Oracle Horizontal Partitioning – How to Sort Fetched Data

javaoraclepagingpartitioning

I have a telco billing software system. In it there are daily logs of users' calls. The logs are horizontally partitioned by date (month). Each partition is stored in a separate database and may be spread over multiple instances.

In the UI the user will specify a date range. The data returned can be sorted on any field. The date range may span over multiple partitions. The application must support paging through the date range's data.

I cannot load too many records into memory for sorting. Putting sort inside the query only gives me sorted data inside one result-set.

So I need to sort data from multiple partitions which are each individually sorted.
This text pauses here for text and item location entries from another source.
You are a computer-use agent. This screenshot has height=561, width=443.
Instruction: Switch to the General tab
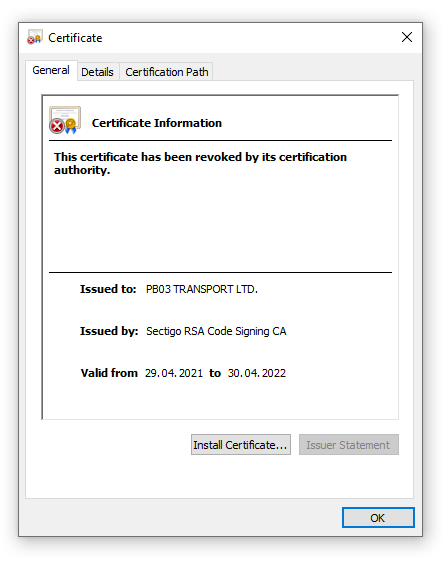(x=51, y=70)
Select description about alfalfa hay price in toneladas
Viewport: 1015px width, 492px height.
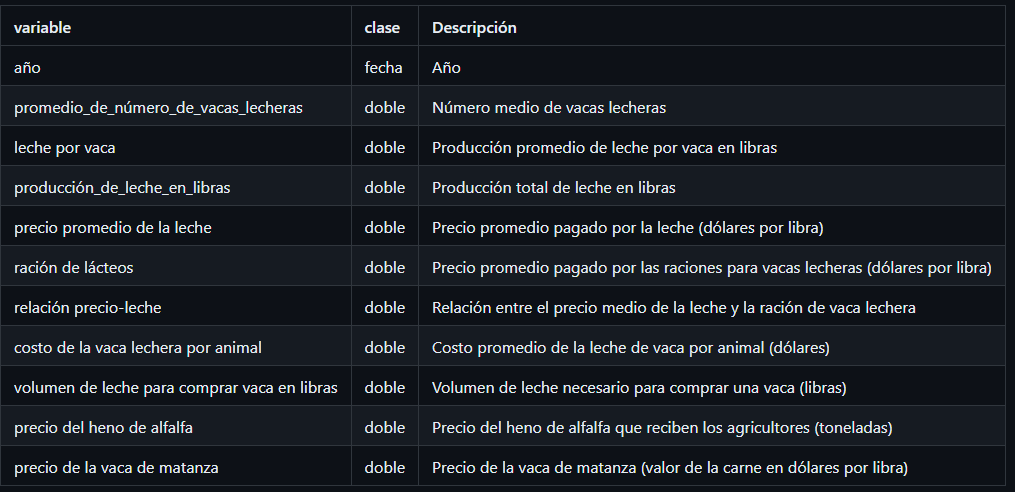pyautogui.click(x=662, y=427)
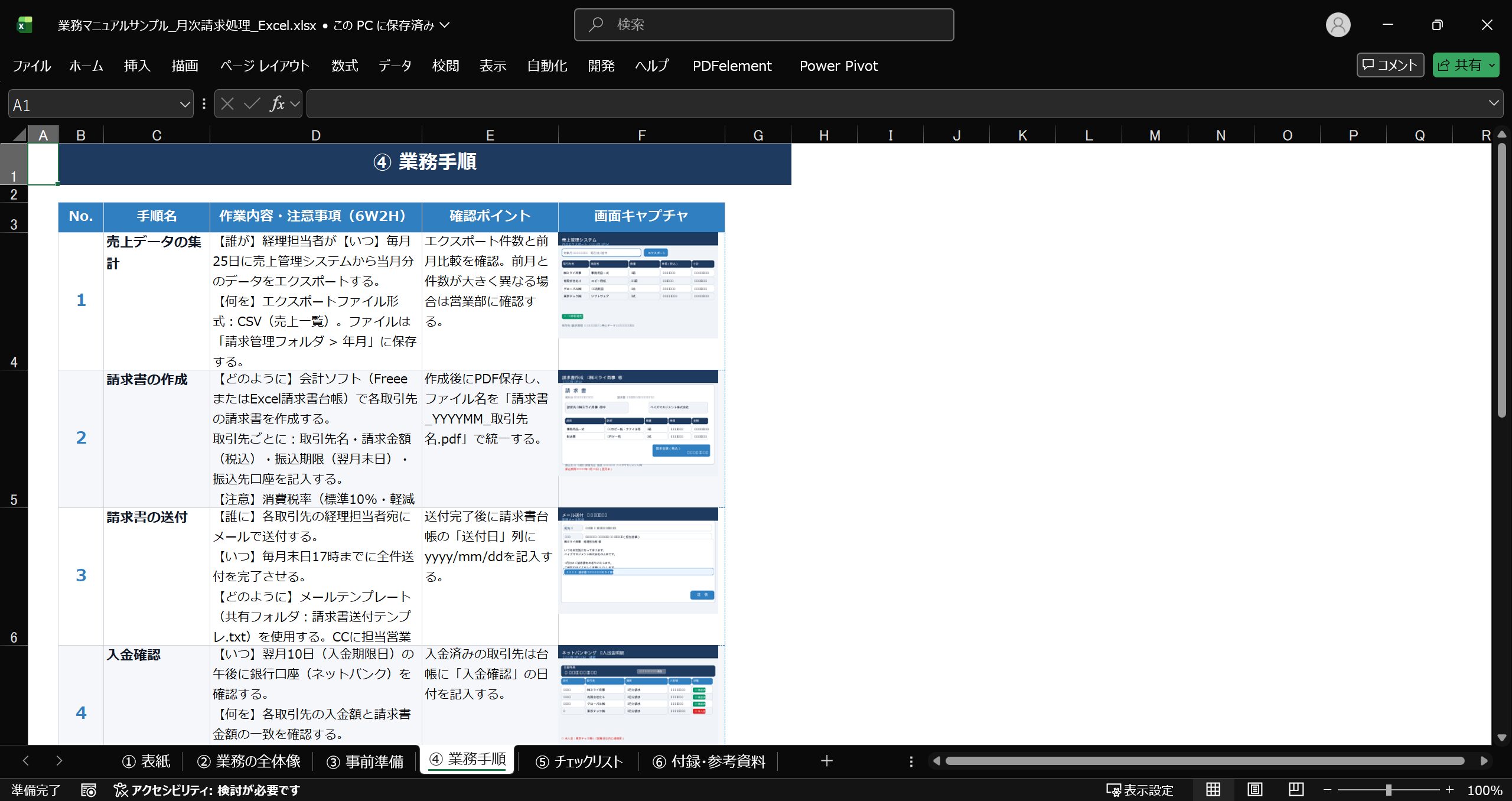1512x801 pixels.
Task: Switch to Normal view mode
Action: [1213, 790]
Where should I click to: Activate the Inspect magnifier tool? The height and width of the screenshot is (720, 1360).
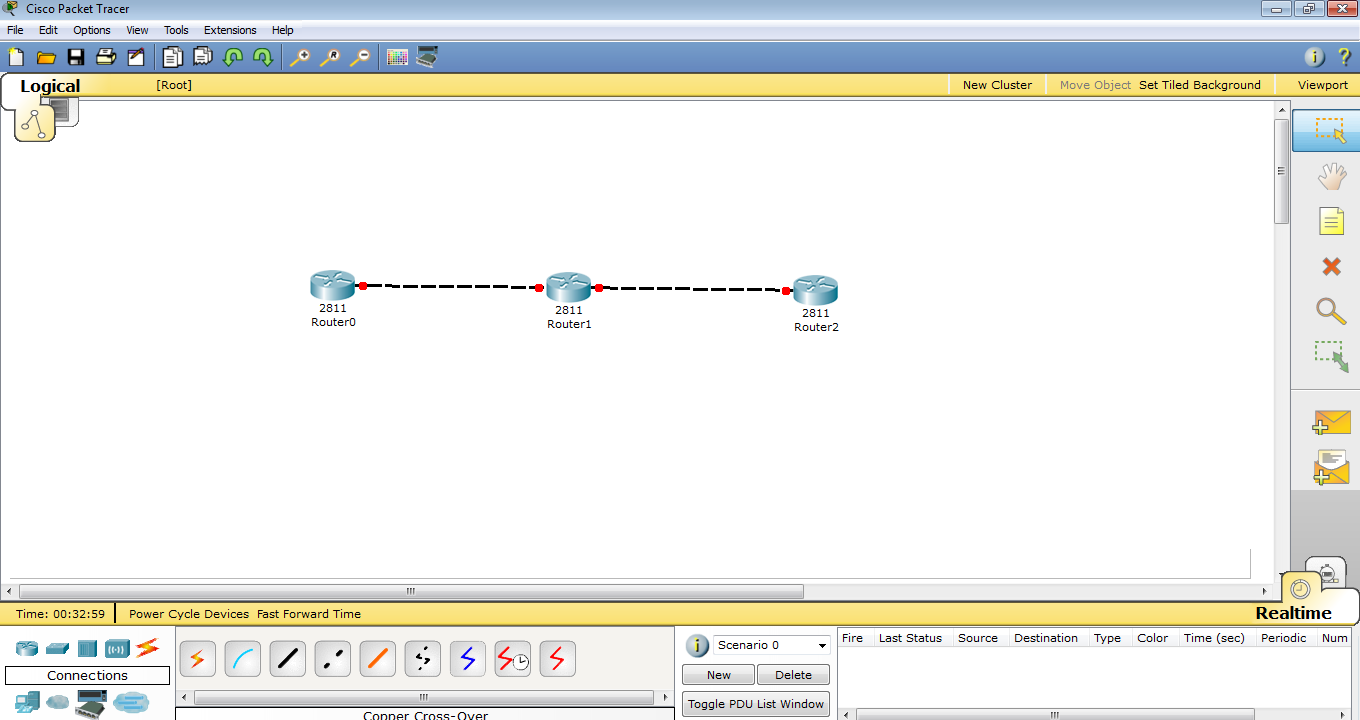tap(1330, 312)
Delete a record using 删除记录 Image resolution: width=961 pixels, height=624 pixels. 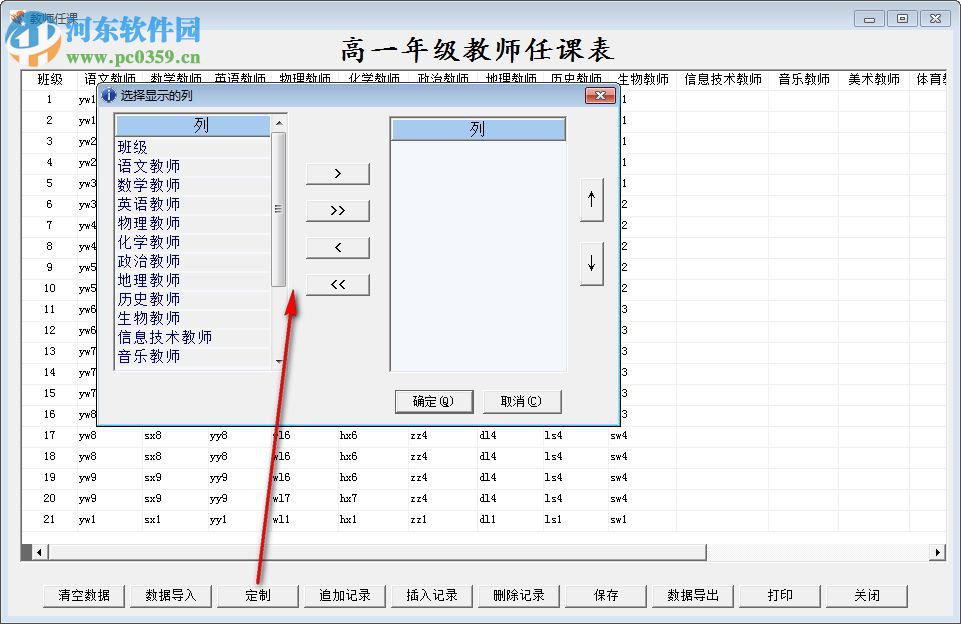point(518,595)
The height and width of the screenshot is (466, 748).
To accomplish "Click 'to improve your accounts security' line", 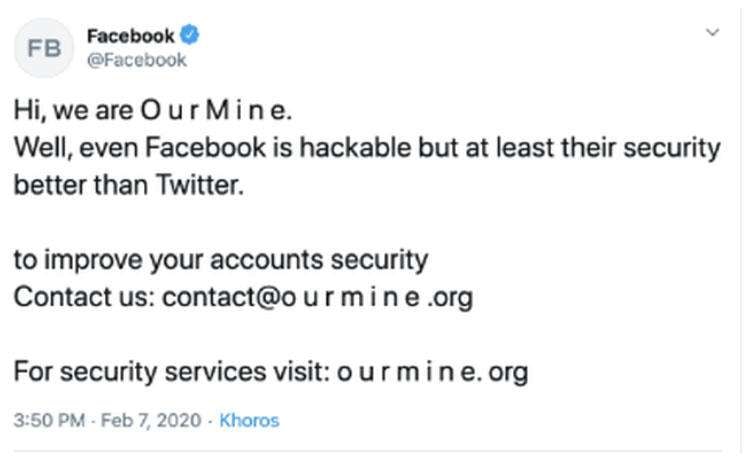I will click(x=221, y=260).
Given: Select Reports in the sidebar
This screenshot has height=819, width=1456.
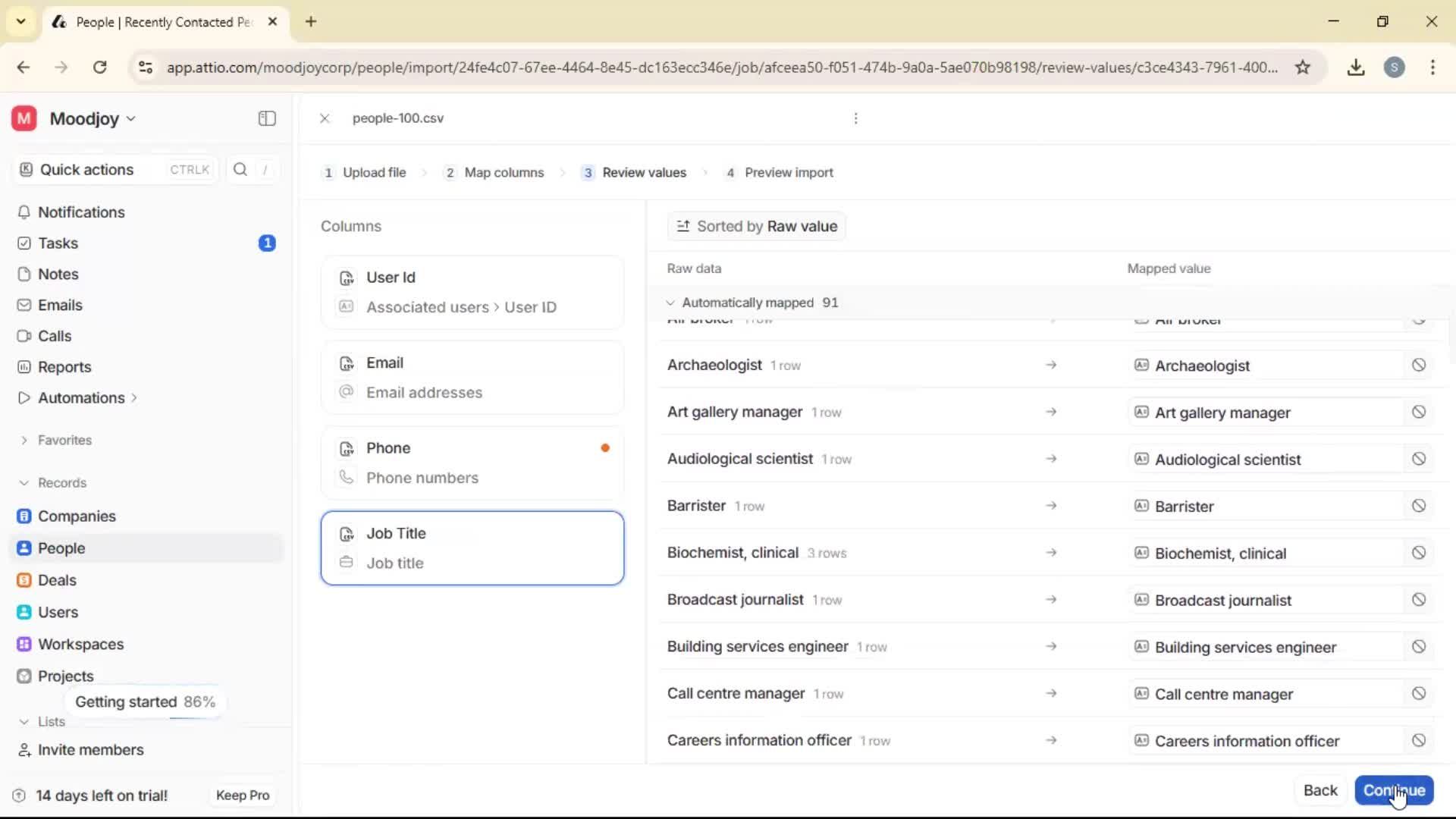Looking at the screenshot, I should (x=64, y=366).
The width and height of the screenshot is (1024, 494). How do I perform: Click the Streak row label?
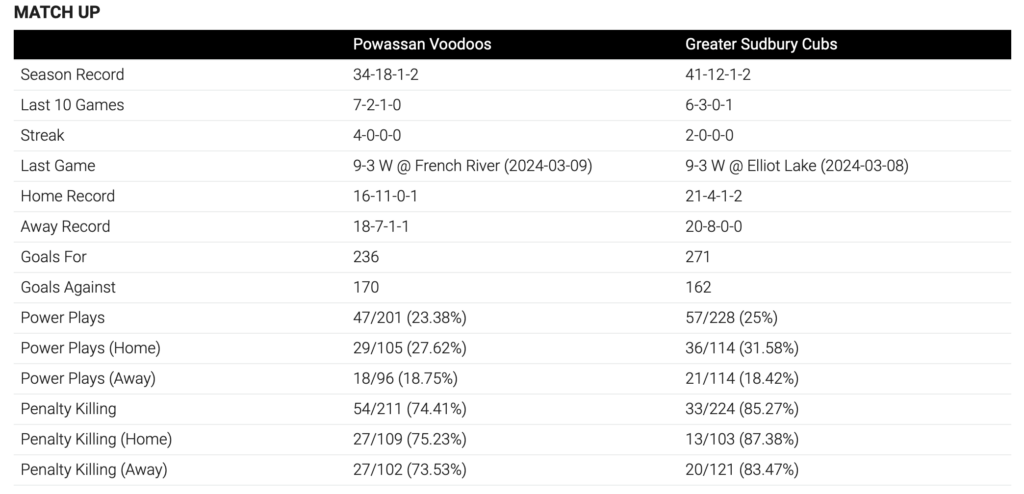pos(42,135)
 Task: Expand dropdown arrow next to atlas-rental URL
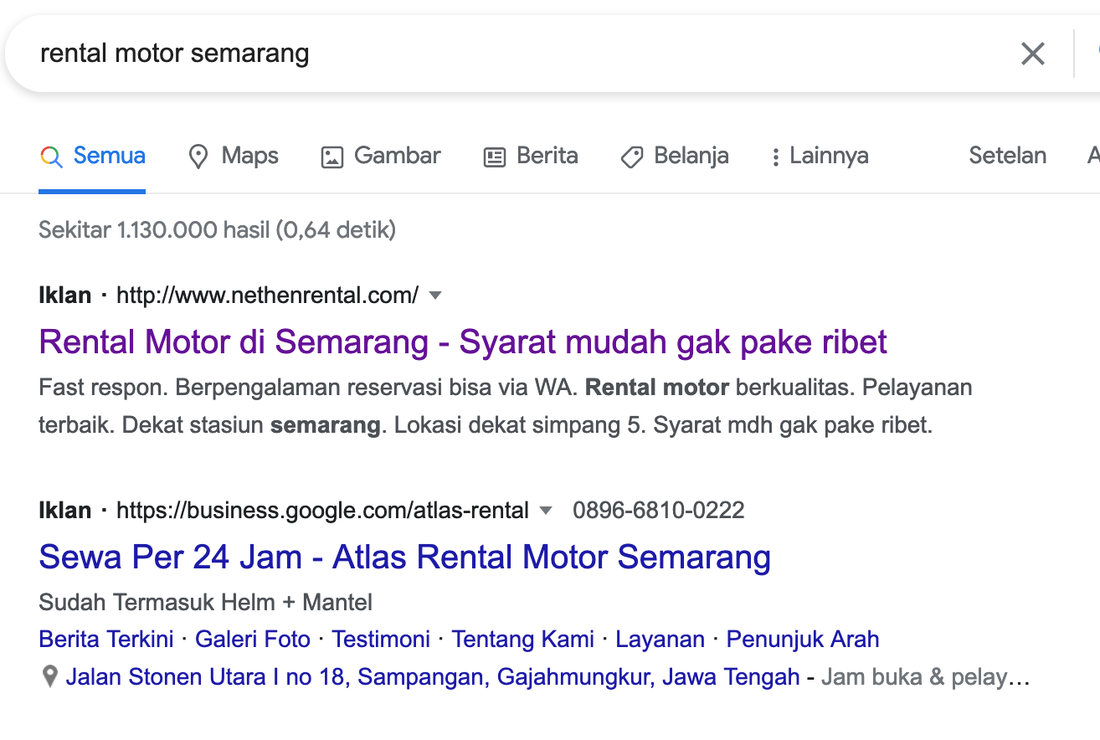545,511
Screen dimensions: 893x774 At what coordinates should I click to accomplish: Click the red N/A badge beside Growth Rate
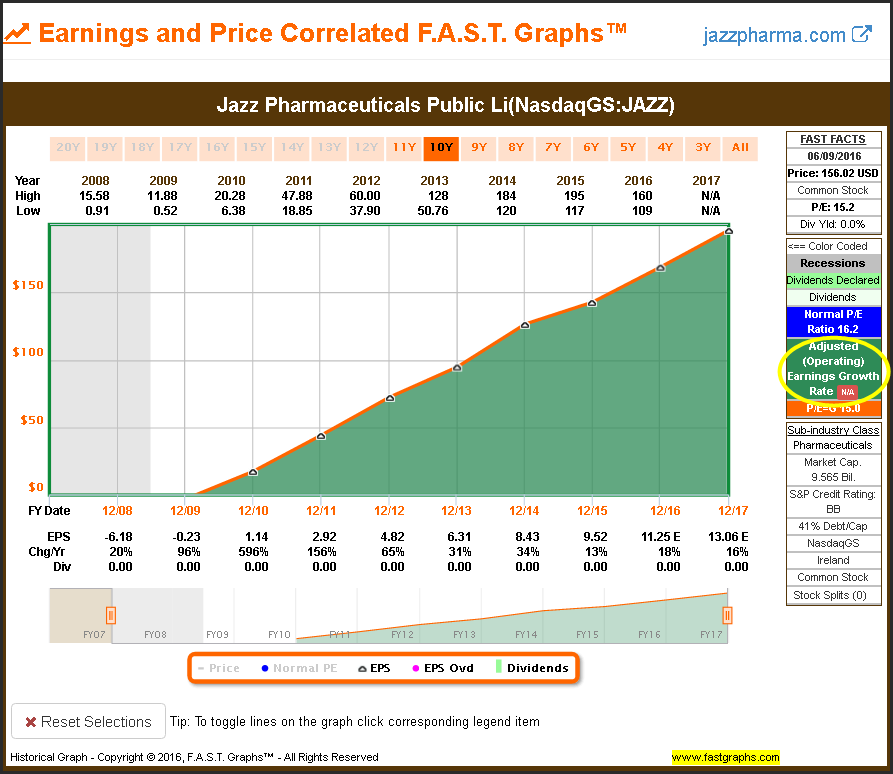pos(846,392)
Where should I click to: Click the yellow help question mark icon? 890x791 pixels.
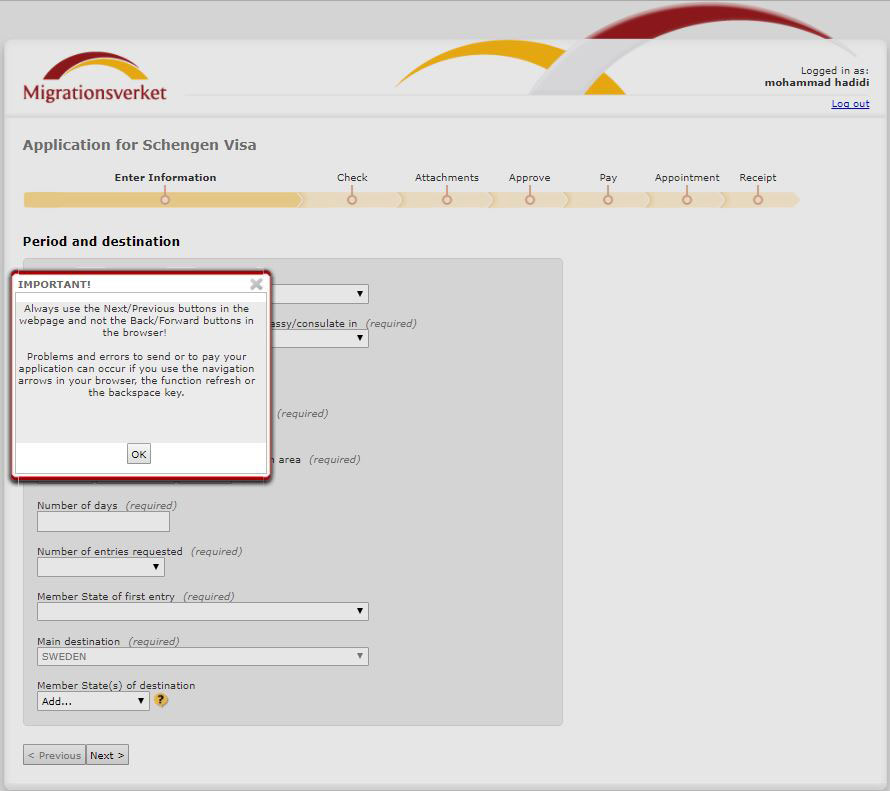pos(160,701)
How can I return sorted records to the UI from multiple sorted result-sets?

Best Answer

It sounds like your architecture has gone past partitioning and is sharded. If you have system software or an application framework in place which can handle sharding that is where this requirement should be implemented.

In order to get the correct sort sequence you will have to have the results from all involved shards in the same place at the same time. There is no way to get some results from one shard and then get more results from another shard and be able to guarantee any sort sequence the user may choose.

One way (as BriteSponge suggested) would be to define a view which spans all the shards. Let the DBMS deal with the complexities of marshalling the various shards' results sets. This would be my preferred solution if it can be managed. It separates the application from the DB implementation details.

If you have to write this yourself there is some hope in the fact you have paging in place. This limits the maximum number or rows you will show in the UI and, therefore, the maximum number of rows that have to be returned from each shard. From the date range you can determine which shards are required. To each shard you submit a query of the form

select <columns>
from <table>
where date between <start> and <end>
order by <user selection>
fetch first <number> rows only

The <number> will be the maximum number of rows you want to show in a single page in the UI. While it is unlikely they will all come from a single shard it is possible so that's what the limit must be.

If your version of Oracle does not support the final limiting clause the following will still work, but will be much less efficient.

Perform a multi-way merge on the resultsets. Stop when you reach the limit for one page in the UI. Discard the remainder of the resultsets.

When the user pages forward, re-submit the SELECT using standard paging techniques.

When the user chooses a different sort sequence amend the SQL to match and resubmit to each shard.

My preference would be to implement this server side in a stored procedure. This will keep application and storage as separate as possible. Also, rather than a multi-way merge, the various resultsets can all go into a single working table which is then sorted and the correct number of rows returned to the application.

If you do implement it client-side, rather than discarding the unused portion of the resultsets they could be cached. This which may reduce the load for subsequent pages at the cost of additional complexity.